(Data to process):
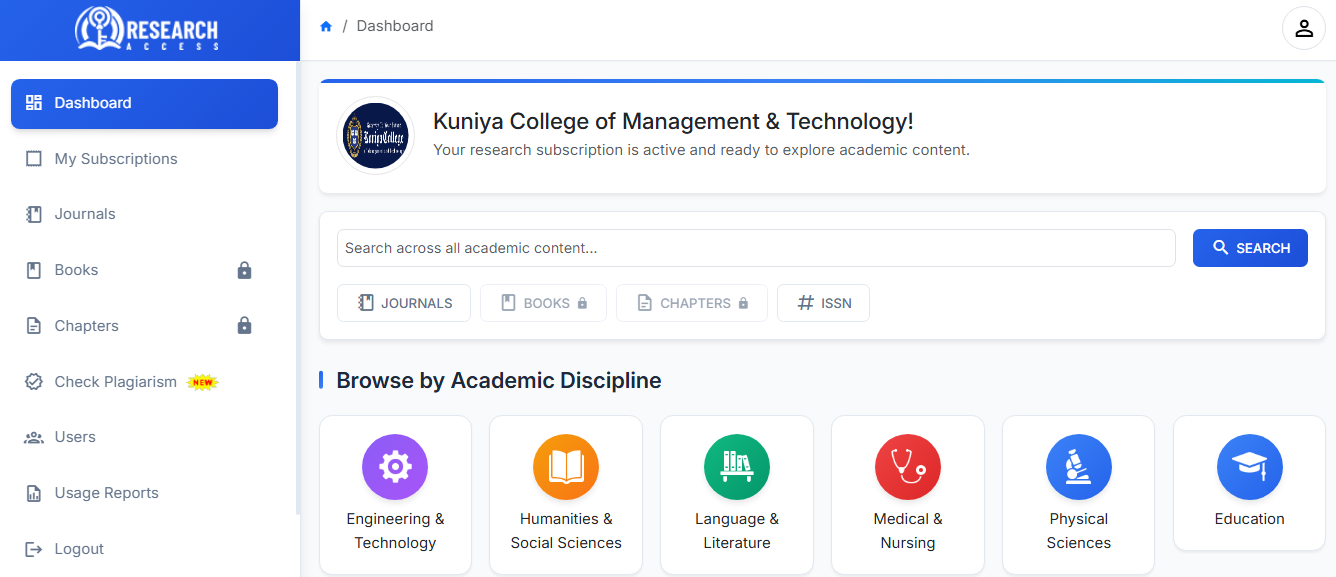Click the academic content search field
Image resolution: width=1336 pixels, height=577 pixels.
click(x=755, y=248)
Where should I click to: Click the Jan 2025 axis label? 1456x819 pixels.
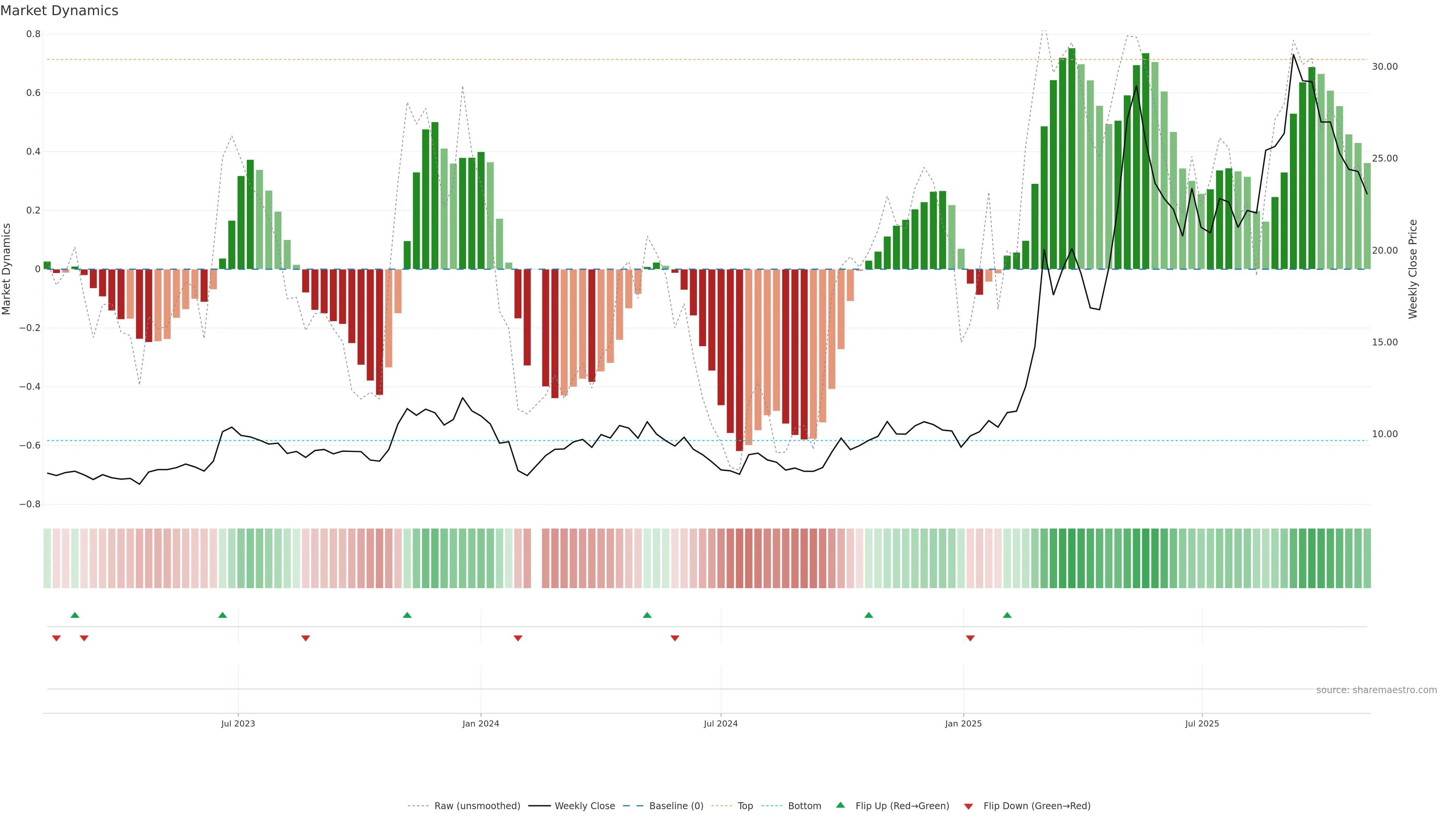(x=963, y=723)
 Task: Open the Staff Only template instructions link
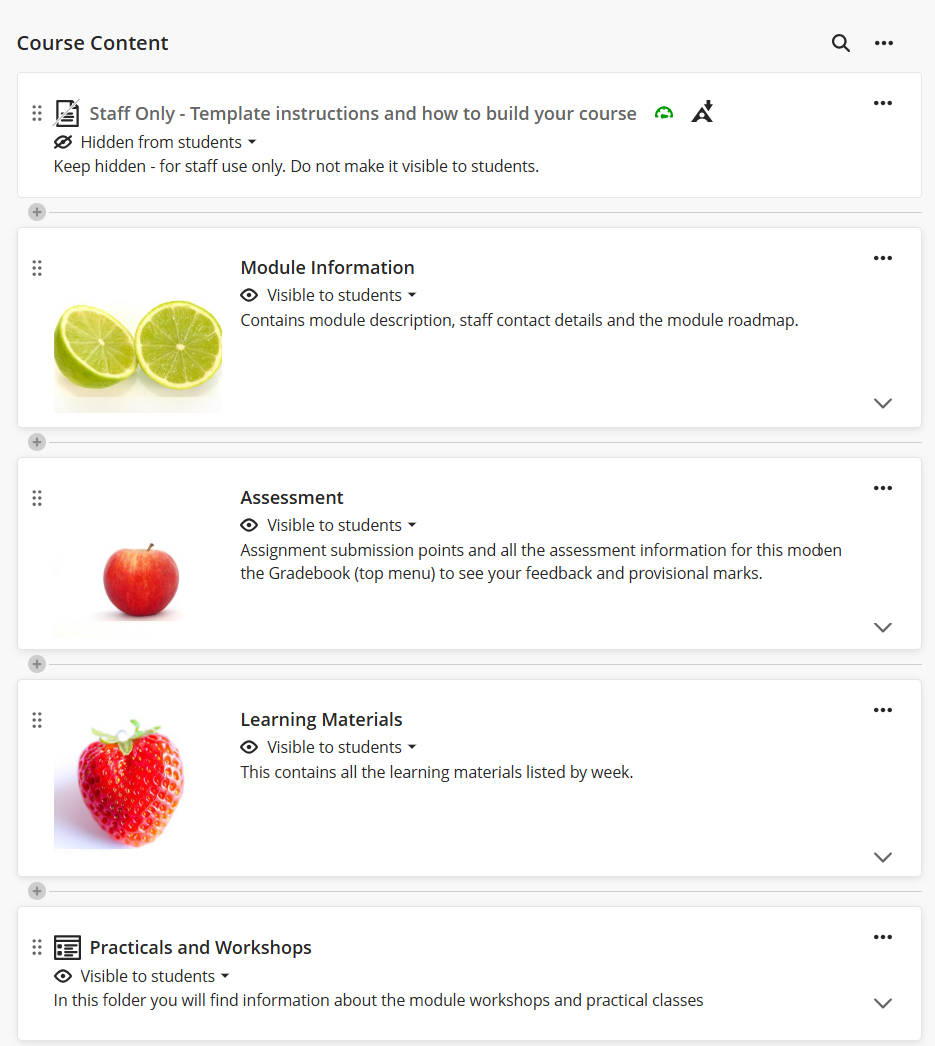pos(363,113)
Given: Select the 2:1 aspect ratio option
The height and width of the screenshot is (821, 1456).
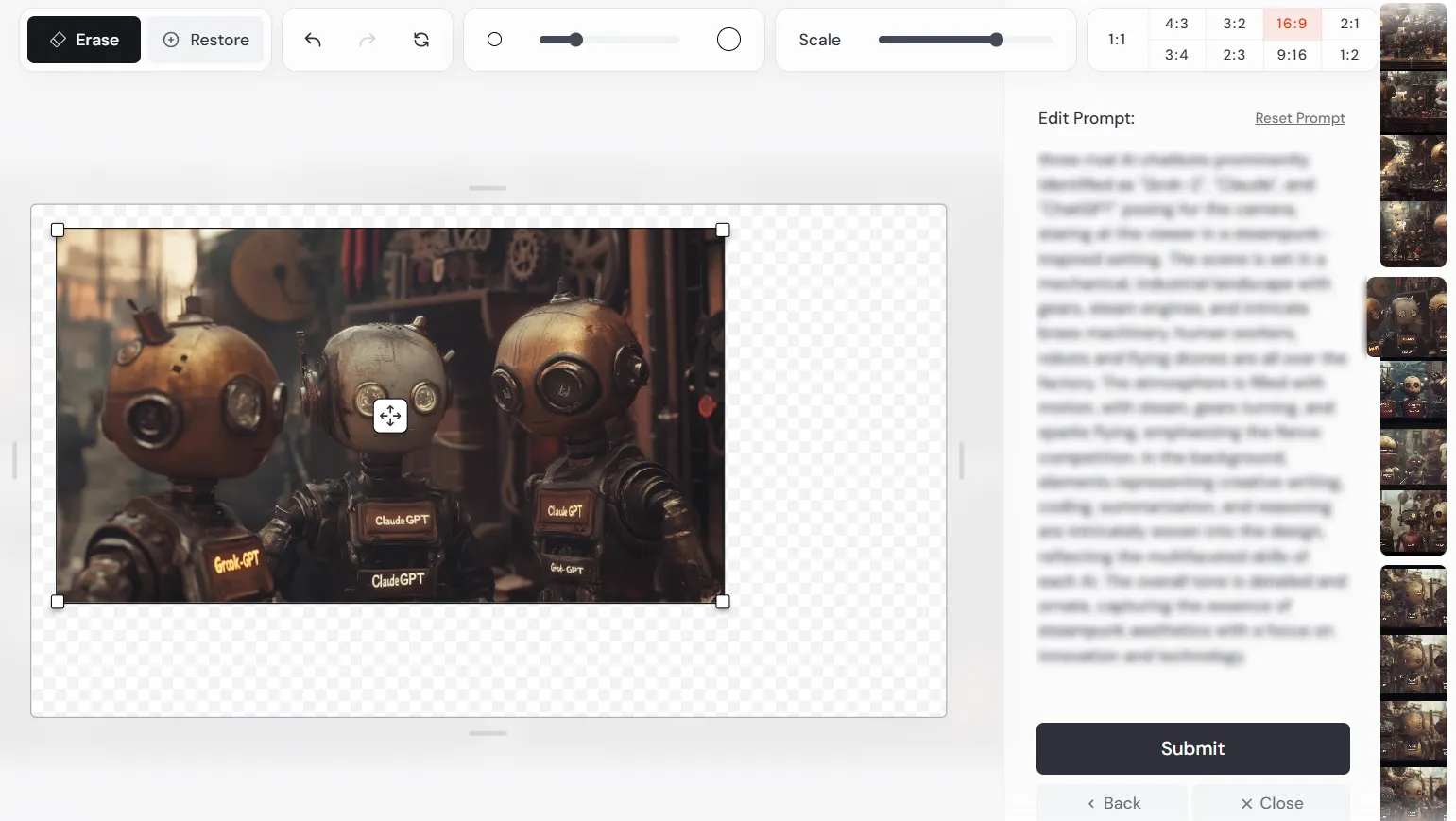Looking at the screenshot, I should click(1349, 24).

(Task requirements): Copy out all of the data above word for word, leaving out the pictures.

(Full solution):
Click the academic content search field
Image resolution: width=1336 pixels, height=577 pixels.
click(x=755, y=248)
Where should I click to: Click the Jan 2025 axis label? 1456x819 pixels.
(x=963, y=723)
 Task: Open the Staff Only template instructions link
pos(363,113)
Given: Select the 2:1 aspect ratio option
The height and width of the screenshot is (821, 1456).
Looking at the screenshot, I should click(1349, 24).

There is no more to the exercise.